Ed Everett checks it out

Holy Father, keep through Your name those whom You have given me, that they may be one as we are.

John 17, v11 NKJV

I do not pray for these alone, but also for those who will believe in me through their word; that they may all be one, as You, Father, are in me, and I in You, that they also may be one in us, that the world may believe that You sent me.

John 17, vv20–21 NKJV

Jesus’ prayer for Christians to be united has sometimes struck me as being rather hollow. Not hollow on the sense of unfeeling, quite the contrary, it’s full of love and warmth, truly breathed out rather than just spoken, but rather hollow in the context of 1997, the present offering of a strife-ridden Church history. It’s not the first thing one thinks of on becoming a Christian perhaps, but the cracked moments of history (generally with the bad bits highlighted in the yellow marker of the sceptical historians) can cast long shadows over our trust in the historic Christian faith, and therefore our whole relationship with God. So much so, the words of Christ, supposed to shine light on our path, can actually seem burdensome. So often, too often, I have allowed a gradually suffocating cynicism to sever my interest in passages such as John 17.

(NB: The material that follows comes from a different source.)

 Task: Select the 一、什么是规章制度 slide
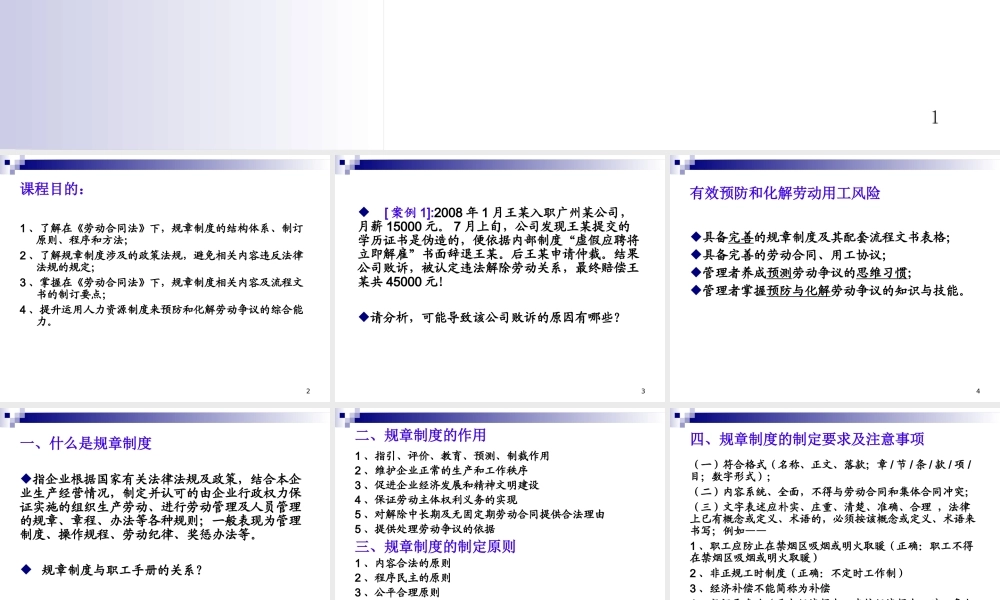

However, sometimes I have been graced by the idea of asking just exactly what Jesus says in the Bible. If my heart is not closed to his teaching, the result is, almost surprisingly, a revelation! What is amazing about John 17 is the sense of unity and integration which Jesus’ prayer both talks about and exemplifies, between the Father and the Son, and, by glorious association, ourselves. It is positively abounding with qualities reciprocated among the Father, the Son, and, once more, ourselves. Jesus prays to the Father: Glorify your Son, that Your Son may glorify You, and then of the glory which the Father has given the Son Jesus says: I have given them (that’s us!). Jesus wants his joy to be ours and for us all to be sanctified by God’s Word which is truth. The whole prayer is about Christ sharing the gifts of God, joyfully and willingly with us, sinful human beings.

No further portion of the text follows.